» **WHAT THE TASK REQUIRES**
Can you print every line of the data below word for word, leaving out the pictures?

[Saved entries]

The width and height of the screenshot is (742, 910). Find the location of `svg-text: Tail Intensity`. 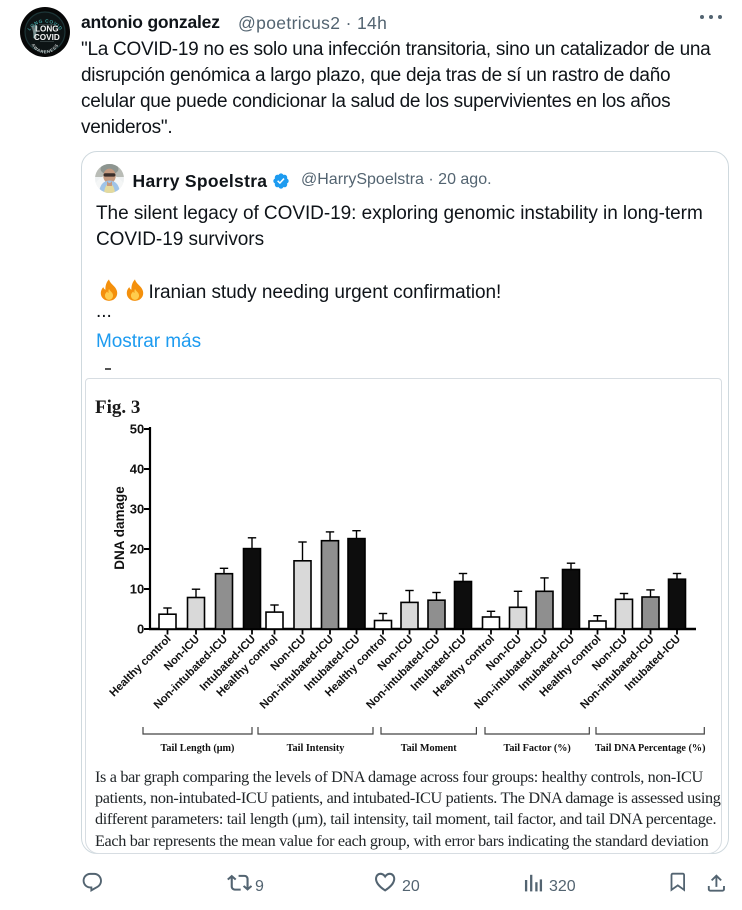

svg-text: Tail Intensity is located at coordinates (316, 748).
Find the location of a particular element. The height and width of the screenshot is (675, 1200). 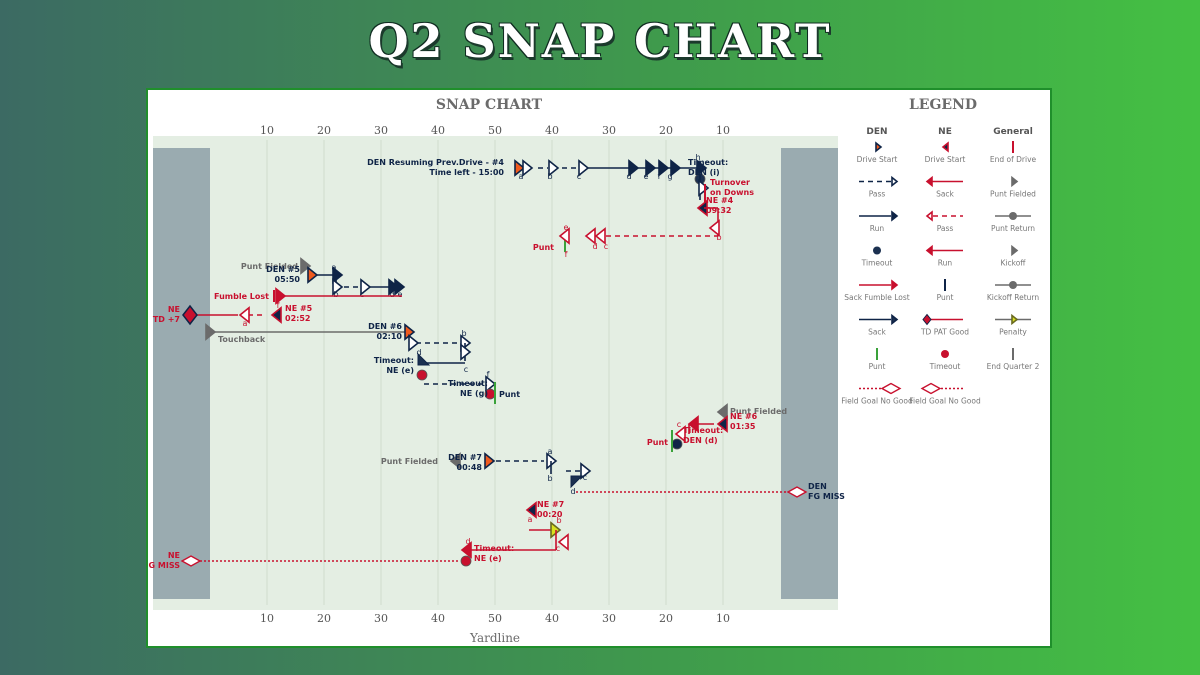

legend-label: Pass is located at coordinates (946, 228).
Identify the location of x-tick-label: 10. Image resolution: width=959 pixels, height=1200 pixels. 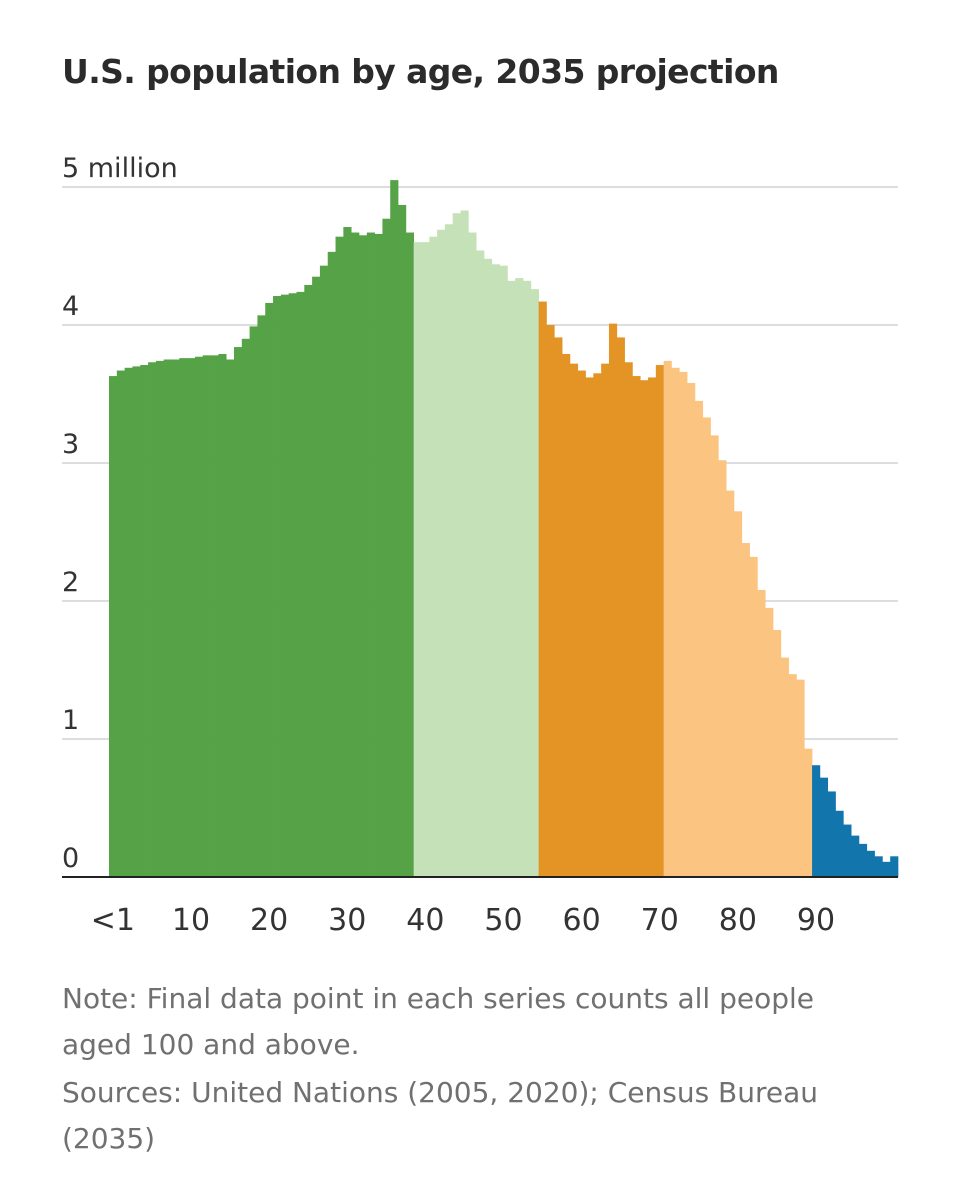
(191, 920).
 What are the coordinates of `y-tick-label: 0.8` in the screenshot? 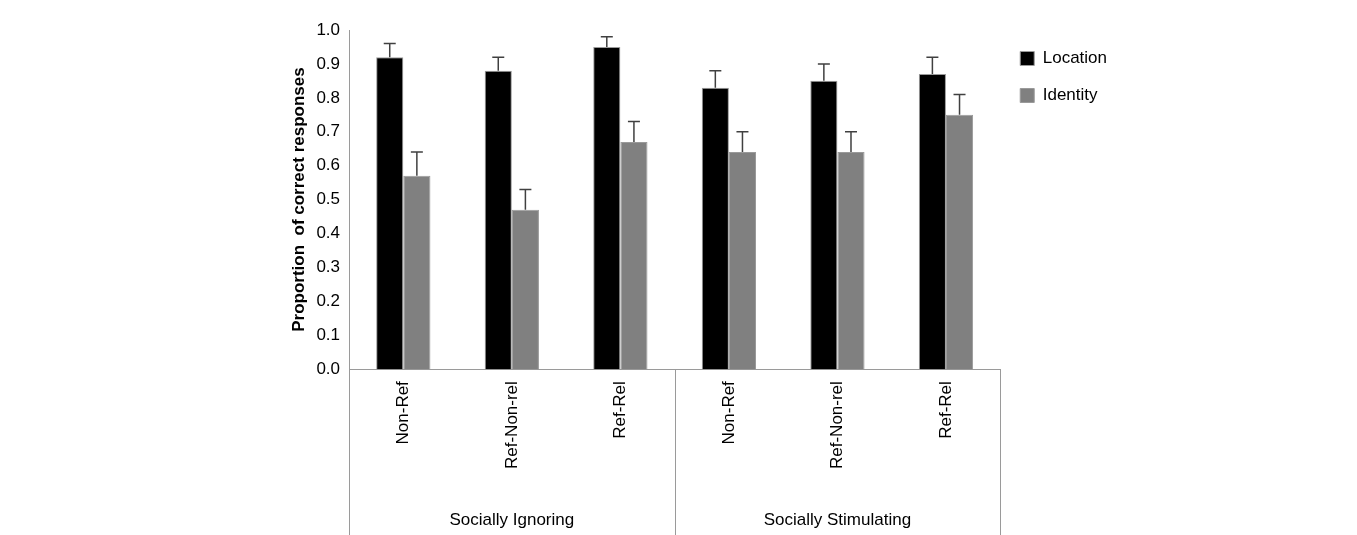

» **EXPECTED OUTPUT**
The width and height of the screenshot is (742, 910). Find the location of `svg-text: Tail Intensity`. 

svg-text: Tail Intensity is located at coordinates (316, 748).
Find the location of a particular element. The height and width of the screenshot is (675, 1200). 

legend-label: Pass is located at coordinates (946, 228).
Identify the location of x-tick-label: 10. Image resolution: width=959 pixels, height=1200 pixels. 
(191, 920).
 What are the coordinates of `y-tick-label: 0.8` in the screenshot? 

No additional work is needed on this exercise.